Every time the panel makes a ruling it runs the risk of finding itself in court and unable to produce a smoking gun to back up its decision. This in turn opens up the prospect of damages claims from the parties to the takeover in question.

The UK takeover panel, by comparison, is not a statutory body and relies on peer pressure to ensure that its rulings are obeyed by the various banks and stockbrokers in London. Equally its rulings do not have to stand up in court in the way the Irish panel's do.

In order to get around this problem the Irish panel has the powers of a High Court Judge to compel people to give evidence under oath and also produce documents.

But in reality the panel's ability to exercise these powers is severely constrained because it is under pressure to make rulings quickly, usually within a matter of hours or days.

Its purpose, after all, is to provide a quick alternative to the courts when legal issues arise in takeover situations.

It may have the powers of the High Court but the panel does not have the leisure of High Court when it comes to exercising them. As a result, its ability to protect its decisions from legal challenge is significantly circumscribed, which must in turn put pressure on it to give the benefit of the doubt to defendants.

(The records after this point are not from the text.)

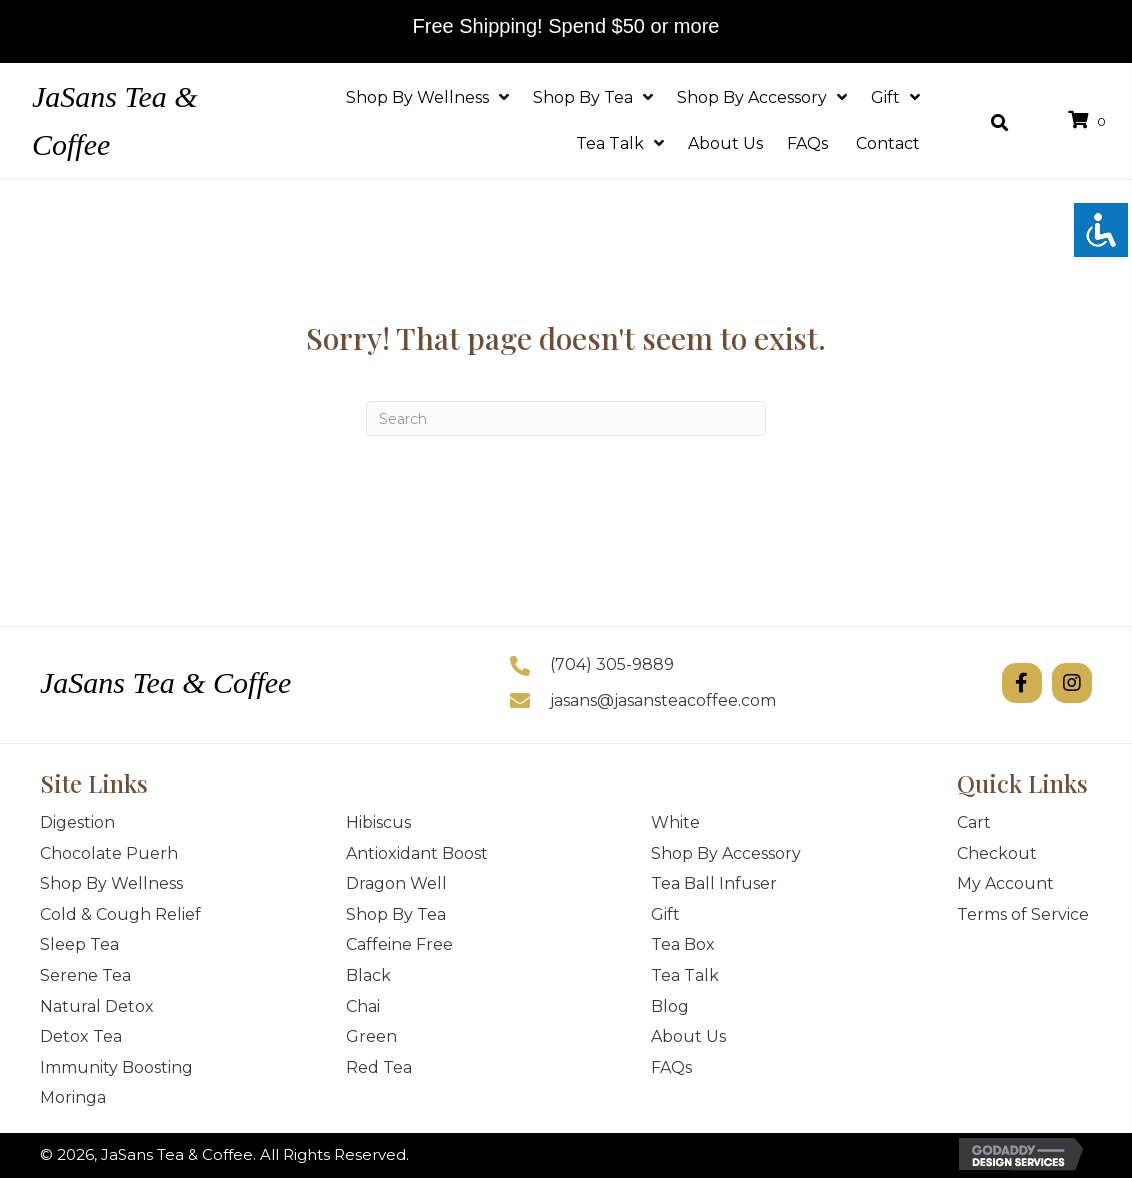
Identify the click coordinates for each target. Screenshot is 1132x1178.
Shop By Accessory (726, 853)
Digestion (77, 822)
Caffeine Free (399, 944)
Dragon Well (396, 883)
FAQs (673, 1067)
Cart (974, 822)
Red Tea (379, 1067)
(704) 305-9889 (612, 664)
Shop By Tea (396, 914)
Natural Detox (97, 1006)
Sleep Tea (79, 944)
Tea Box (683, 944)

In fact, the Irish Takeover Panel has only fully exercised its powers and held a hearing twice in the last seven years. And even on these rare occasions it was still under considerable time pressures.

The first case was in 1998 when it examined the taking private of Fitzwilton by Sir Anthony O'Reilly and his brother-in-law Peter Goulandris.

The issue in this case was whether the independent directors of the company - who had recommended the offer - were compromised by their business and personal associations with Sir Anthony.

It is the type of allegation that if it was being dealt with by the courts in the normal way would take weeks, if not months. The takeover panel hearing took two days, a Friday and a Saturday with the finding announced the following Monday.

The panel found that there was no conflict of interest.

The second occasion is the current investigation into the role of two groups of shareholders in Gresham Hotels.

The shares holders are the Israeli-owned Red Sea Hotels, which has around 27.7 per cent, and Whiterain International which holds 11.6 per cent of the company on behalf of Hong-Kong businessman Mr Chairai Balrau. Their combined shareholding is over of the 30 per cent threshold after which a full bid must be made.

A full hearing into whether they are acting in concert is due to get underway this week and follows a complaint from Precinct, a consortium of Irish investors, which has bid for the company. The company itself has also made a complaint to the panel.

The decision to hold a hearing is significant in itself and indicates that the panel views the allegation as serious. What happens next will be interesting.